Thursday, August 30, 2007

Obesity in the US

One cure to rising obesity rates is simple. Turn off the electricity. Knowing that it'd work leads to many thoughts about our society. Convenience is a double edged sword.


Peg Boyles said...

Right! I call my plan for keeping the flab off "inefficient living."

To wit, I'm taking a week of vacation beginning today to split and stack winter firewood (home heated exclusively by wood), take care of major vegetable-garden harvest and big food-preserving tasks. I also do errands and commute to work by bicycle whenever possible (often not possible here in N.H.).

We aren't off the grid, but last week we ordered a new Amish-made word-fired kitchen cookstove from Lehman's.

Whoopee! It'll heat our water, bake our bread, dry our clothes (while humidifying the winter indoor air, deliver wood ashes to sweeten our acid soil, and keep us toastier than the old Glenwood C that's done the job for the past 37 winters.
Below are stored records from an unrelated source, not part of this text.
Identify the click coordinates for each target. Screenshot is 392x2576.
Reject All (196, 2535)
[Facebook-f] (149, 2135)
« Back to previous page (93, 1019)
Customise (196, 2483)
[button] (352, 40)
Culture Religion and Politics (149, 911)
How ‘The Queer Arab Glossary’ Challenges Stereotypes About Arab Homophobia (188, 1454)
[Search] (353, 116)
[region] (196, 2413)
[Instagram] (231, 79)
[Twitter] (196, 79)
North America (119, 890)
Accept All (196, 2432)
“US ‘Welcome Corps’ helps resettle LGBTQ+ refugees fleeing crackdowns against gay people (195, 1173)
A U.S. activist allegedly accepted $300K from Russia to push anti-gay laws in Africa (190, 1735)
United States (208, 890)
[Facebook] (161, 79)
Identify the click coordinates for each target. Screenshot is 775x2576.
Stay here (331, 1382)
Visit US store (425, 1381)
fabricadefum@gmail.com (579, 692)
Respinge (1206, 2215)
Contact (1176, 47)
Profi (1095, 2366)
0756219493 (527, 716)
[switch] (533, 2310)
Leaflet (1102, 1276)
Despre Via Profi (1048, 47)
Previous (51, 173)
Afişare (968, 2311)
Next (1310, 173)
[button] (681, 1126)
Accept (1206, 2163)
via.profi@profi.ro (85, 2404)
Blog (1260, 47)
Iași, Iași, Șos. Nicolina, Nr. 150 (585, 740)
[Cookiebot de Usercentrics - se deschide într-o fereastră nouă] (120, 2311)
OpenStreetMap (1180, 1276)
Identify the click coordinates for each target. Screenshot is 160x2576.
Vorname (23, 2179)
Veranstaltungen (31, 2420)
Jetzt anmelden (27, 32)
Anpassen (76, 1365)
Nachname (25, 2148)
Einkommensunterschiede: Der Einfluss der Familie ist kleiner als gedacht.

About 84 percent of New Hampshire's land base is forestland, so those log loads of firewood we buy support local resource-based enterprises that help protect open land from development.

I love it all!

But it's difficult to live like this. Subversive, really. Challenges the dominant consumer paradigm in ways that make people uncomfortable.

Greg said...

Sounds like fun to me...for a while! :)

You are to be commended for proving there's no reason we have to be at the mercy of utility providers. Independent living is possible, just different. I'm glad you spend time online so the rest of us get to learn about your adventures.

Peg Boyles said...

Whoa, not independent, Greg. Far from it! I more like the sound of interdependent.

I'm still trying to find a local backyard mechanic who can build me a rig that lets me use my bike trainer to pump water from the pond up into my vegetable garden and turn the crank on the grinder that turns wheat berries (from Texas) into whole wheat flour.

Drives me nuts to separate fitness activities from necessary daily work.

Imagine the power we could generate if we hooked every exercise machine in every gym and every children's swing and see-saw on every playground in the USA up to a generator or a water pump.

We could fight obesity without turning the power completely off.

Greg said...

I've exactly that same thought about exercise equipment and power.

My perspective is so far removed from "independent" or "interdependent" that it all looks the same from here.

Wish I were closer to NH so I could help with the bike trainer rig.